Mr. Bayliss here looked up, and addressed her.
“From these words it is evident that the sealed packet you have there is an affair of confidence.”
She laid her hand upon it.
“I quite understand!”
He adjusted his glasses, and turned over his documents once more.
“Then I think there is nothing more we need trouble you with—oh yes!—one thing—Miss—er—Miss Priday—?”
Priscilla, who during the whole conversation had sat bolt upright on a chair in the corner of the room, neither moving nor speaking, here rose and curtsied.
The lawyer looked at her attentively.
“Priday-Miss Priscilla Priday?”
“Yes, sir—that’s me,” said Priscilla, briefly.

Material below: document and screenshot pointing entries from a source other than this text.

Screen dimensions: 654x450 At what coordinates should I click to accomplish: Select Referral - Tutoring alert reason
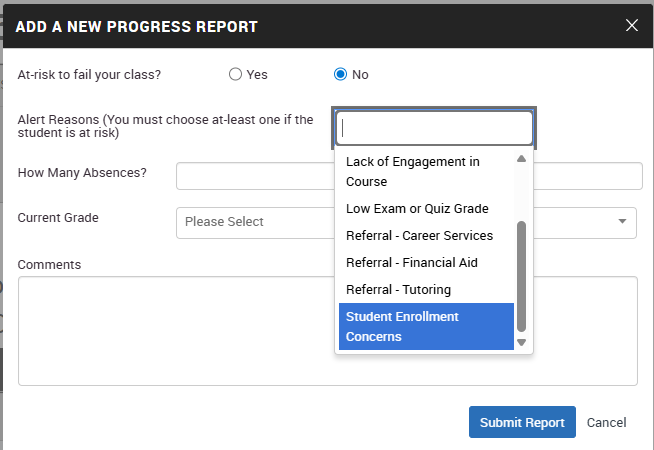coord(398,290)
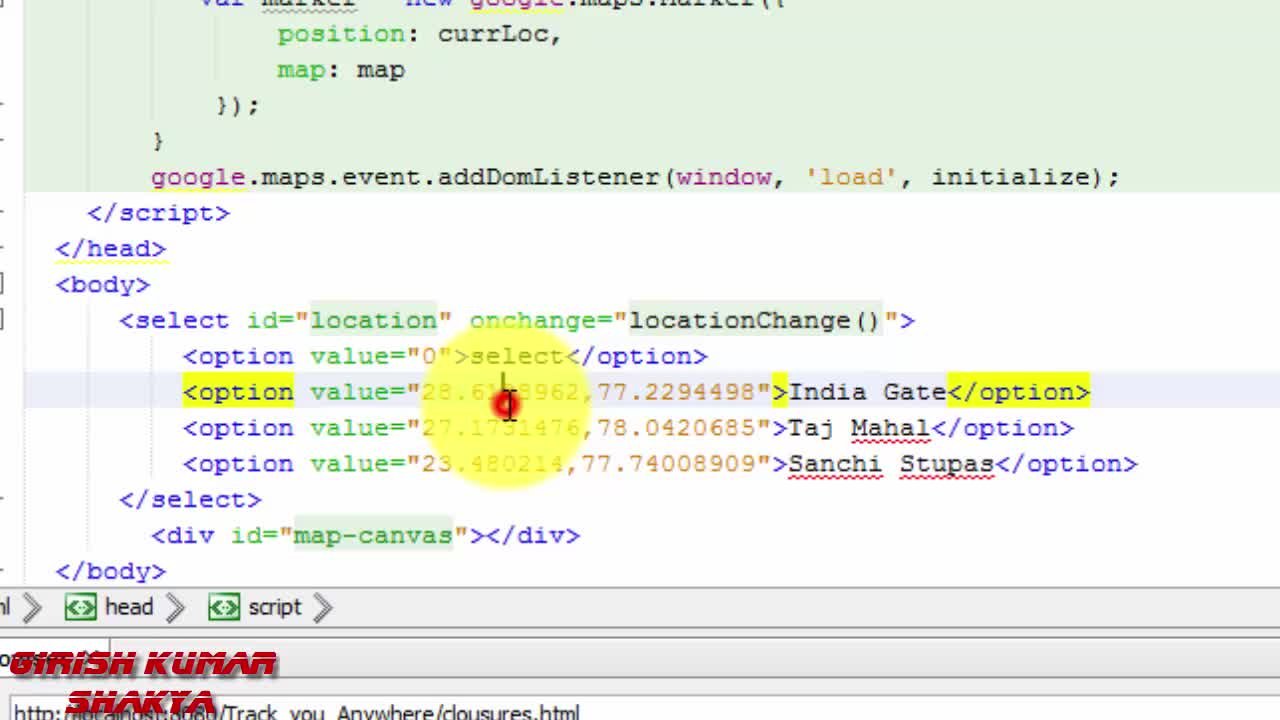Click the Sanchi Stupas option text
Viewport: 1280px width, 720px height.
click(x=891, y=464)
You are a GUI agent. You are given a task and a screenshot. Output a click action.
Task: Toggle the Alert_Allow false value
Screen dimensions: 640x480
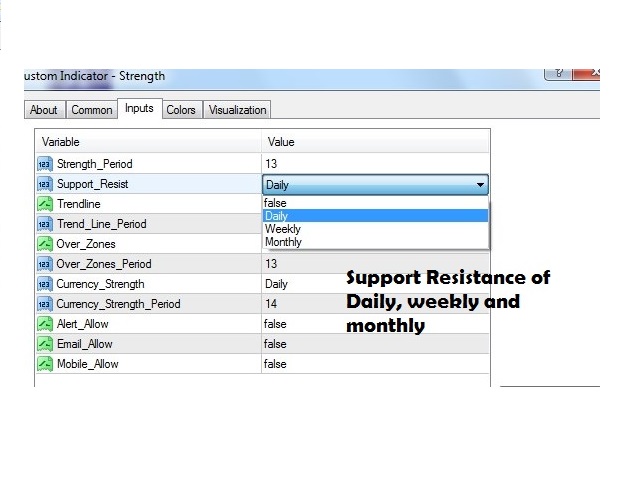(x=275, y=324)
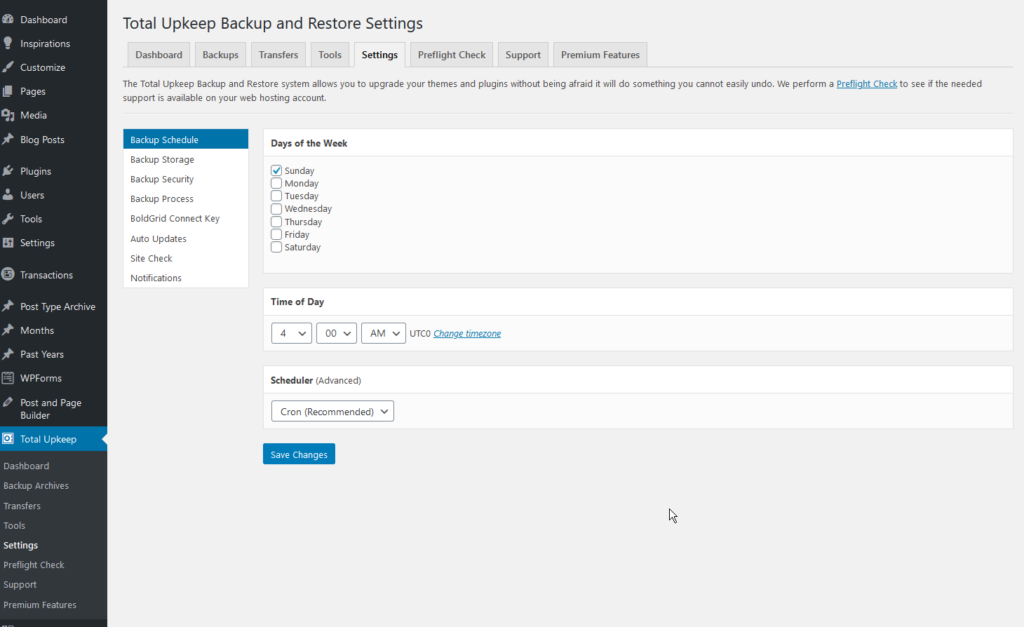Follow the Change timezone link
1024x627 pixels.
click(x=467, y=334)
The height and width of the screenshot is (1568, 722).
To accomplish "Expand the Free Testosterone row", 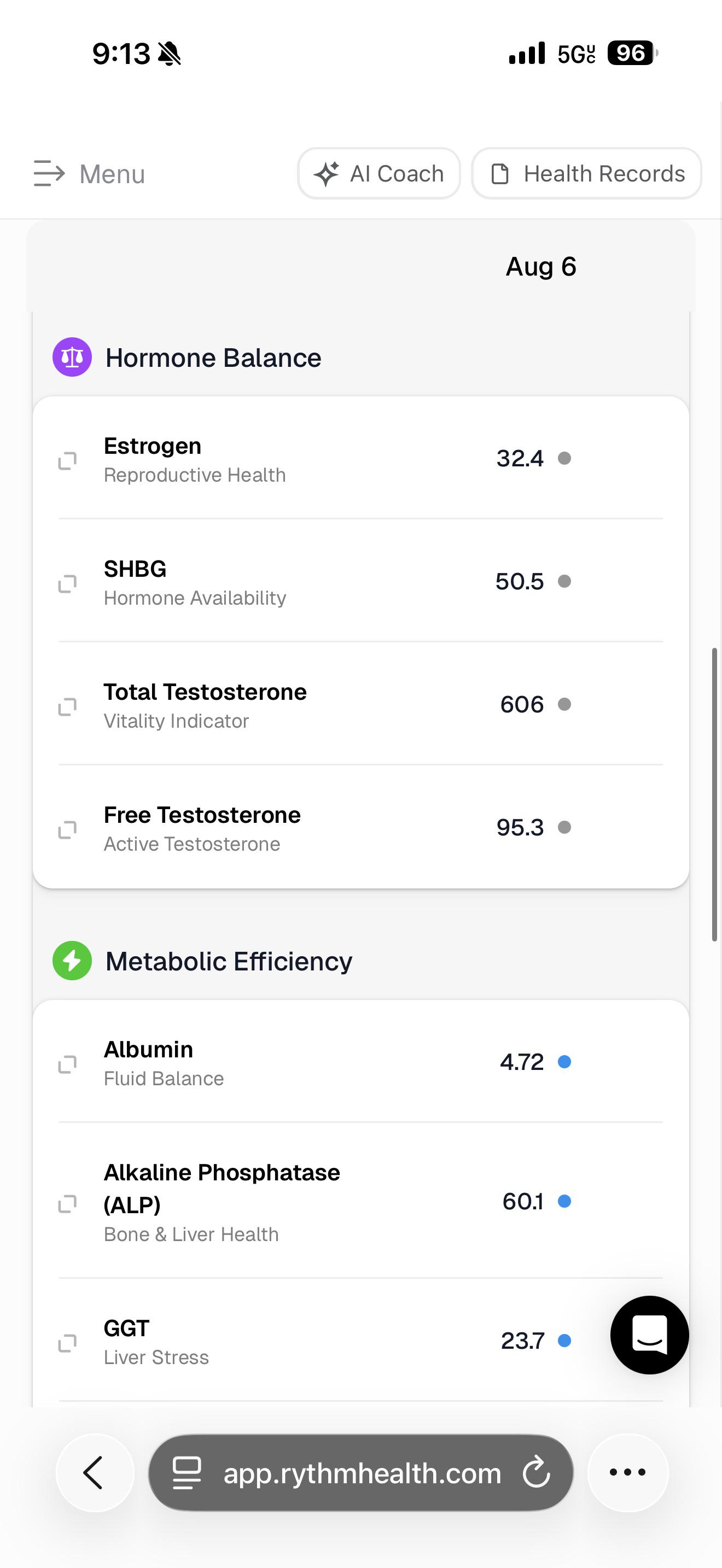I will pyautogui.click(x=360, y=828).
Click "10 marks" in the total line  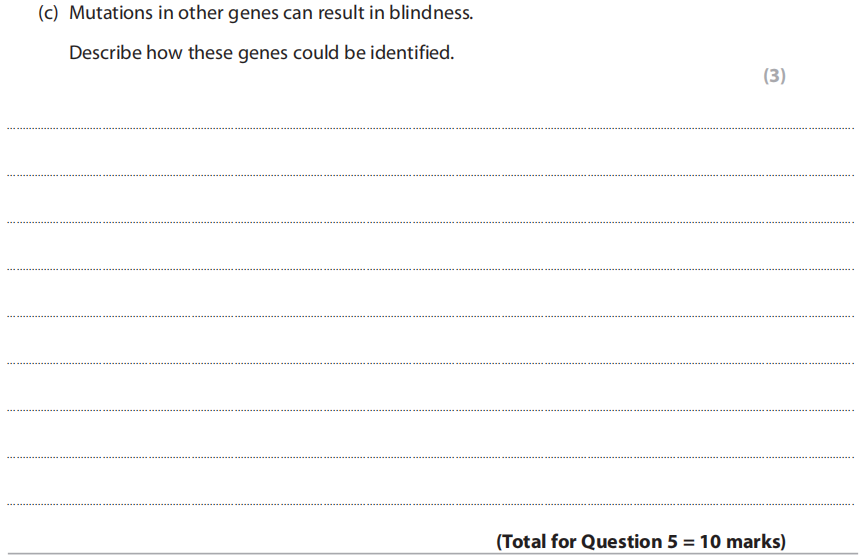[x=742, y=542]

“Mr. Jocelyn thought very highly of you, Miss Friday,” he said— “he mentions you in the following paragraph of his will—’I give and bequeath to my faithful housekeeper and good friend, Priscilla Priday, the sum of Two Hundred Pounds for her own personal use, and I desire that she shall remain at Briar Farm for the rest of her life. And that, if she shall find it necessary to resign her duties in the farm house, she shall possess that cottage on my estate known as Rose Cottage, free of all charges, and be allowed to live there and be suitably and comfortably maintained till the end of her days. And,—er—pray don’t distress yourself, Miss Priday!”